Hello, my name is Connie Veneracion. I cook, I shoot, I write. But I don't do the laundry. I don't like housekeeping very much either... (more about me)

3 Responses

  1. natzsm says:

    Empanada dough has sort of become an obsession for me. I failed miserably in making empanada kaliskis before and feel that it is simply to complicated to make. My last attempt to make an empanada was about a month ago. I used a recipe that claimed that it could be baked or fried (using the same recipe) so I made a big batch of crust so I could try both methods and still have some in the freezer for later use. The baked version was only edible straight out of the oven but turned so tough when it cooled that we had to scrap off the apple filling just to salvage what we could and throw away the crust. Not even our cats would touch them. The ones I fried simply disintegrated when they hit the oil! ( I now still have some crust frozen, which I plan to simply throw out or maybe make into a TRICK for Halloween)

    Your crusts look so flaky and light that I feel that my quest for the kaliskis crust is no longer necessary.
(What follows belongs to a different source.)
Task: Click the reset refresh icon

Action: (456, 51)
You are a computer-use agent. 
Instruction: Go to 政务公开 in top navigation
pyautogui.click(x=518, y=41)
I am planning to fill my empanadas with ube halaya and might even try a pumpkin pie sort of filling.

    Ms.Connie, I really love that you actually make your recipes before posting them. This assures that they are doable and that your photos are also actual photos of your creations.

    I sometimes feel that some/most recipes out there have never been tested and the accompanying photos are dramatically enhanced by food stylists and Photoshop wizards.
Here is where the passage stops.